Rather than undermining democracy, the revocation process strengthens it, said Barney Bishop, chairman of Save Our Constitution and president of Associated Industries of Florida, a powerful lobbying group.

"We believe that people should have a right to change their opinion if given that opportunity," Bishop said. "We think that's what democracy is all about."

Sen. Bill Posey, a Rockledge Republican who initially sponsored the legislation in the Senate, said: "It doesn't take a constitutional amendment to sign one (a petition), so why do they think it needs a constitutional amendment to get your name removed from one?"

The original lawsuit named the state, but Save Our Constitution was allowed to join on the state's side.

A spokeswoman for the Florida Department of State said no decision had been made on an appeal.

But Save Our Constitution general counsel John French said the group would try to get the case before the Florida Supreme Court.

He said the opinion raised important questions.

"What are the constraints on the Legislature on putting constraints on the initiative process?" French said.

Citing what they see as potentially costly and damaging initiatives, business groups and lawmakers have backed measures meant to make it tougher to amend the constitution or regulate petition circulators in three of the past four years. Opponents generally have criticized the proposals as machinations by powerful interests intent on keeping unfriendly measures off the ballot.

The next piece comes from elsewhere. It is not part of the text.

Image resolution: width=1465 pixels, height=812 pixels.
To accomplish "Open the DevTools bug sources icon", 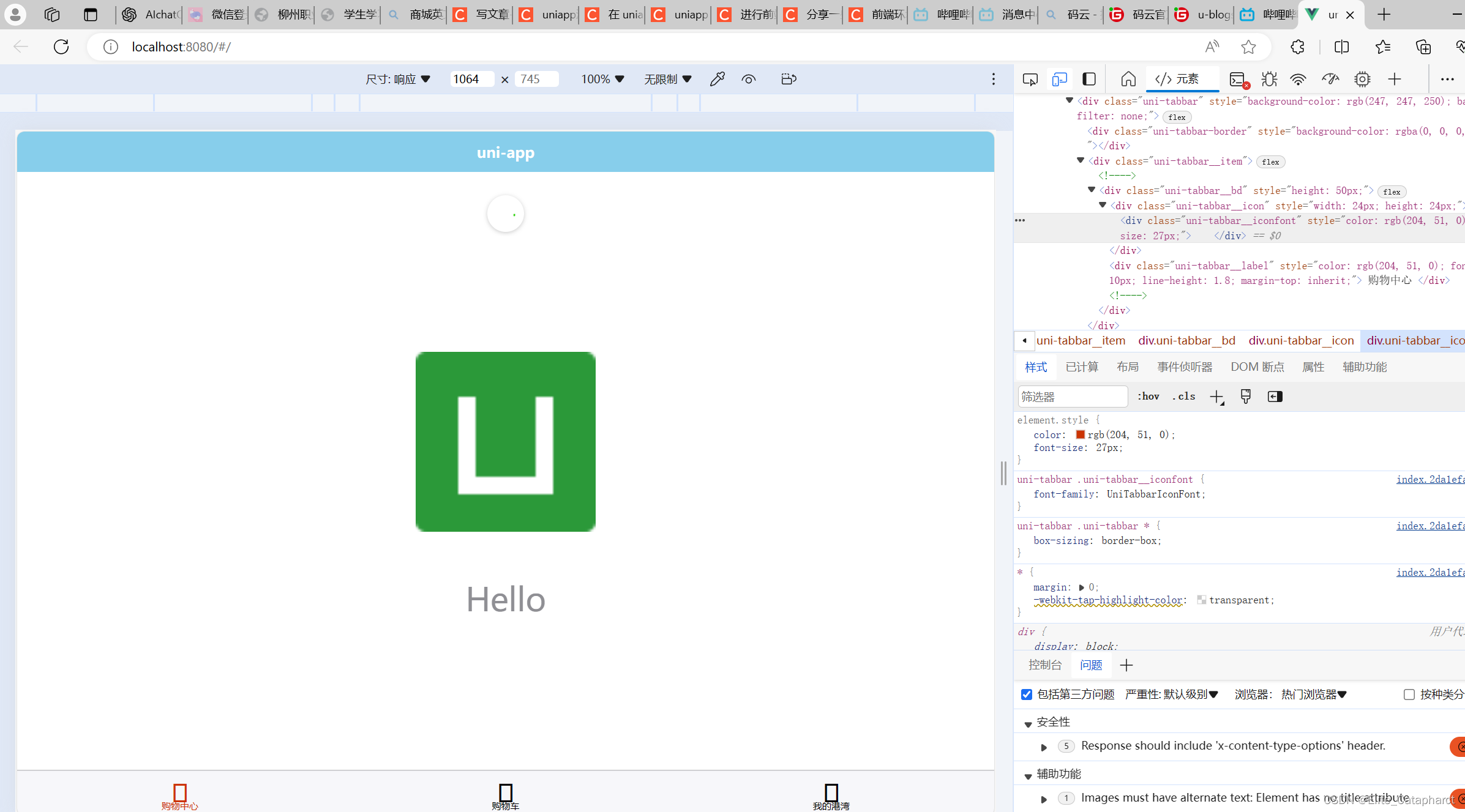I will (x=1269, y=79).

It looked doubtful Wednesday that proposals advanced this year would get support from the full Legislature.

Ben Wilcox, executive director of Common Cause Florida -- which has opposed many of the Legislature's proposals, including the revocation law -- said he also thought the case had larger implications.

"But specifically what the court is saying in this place is citizens do have a right to petition for constitutional change and that right is in the constitution," Wilcox said. "There's no similar right to revoke a signature."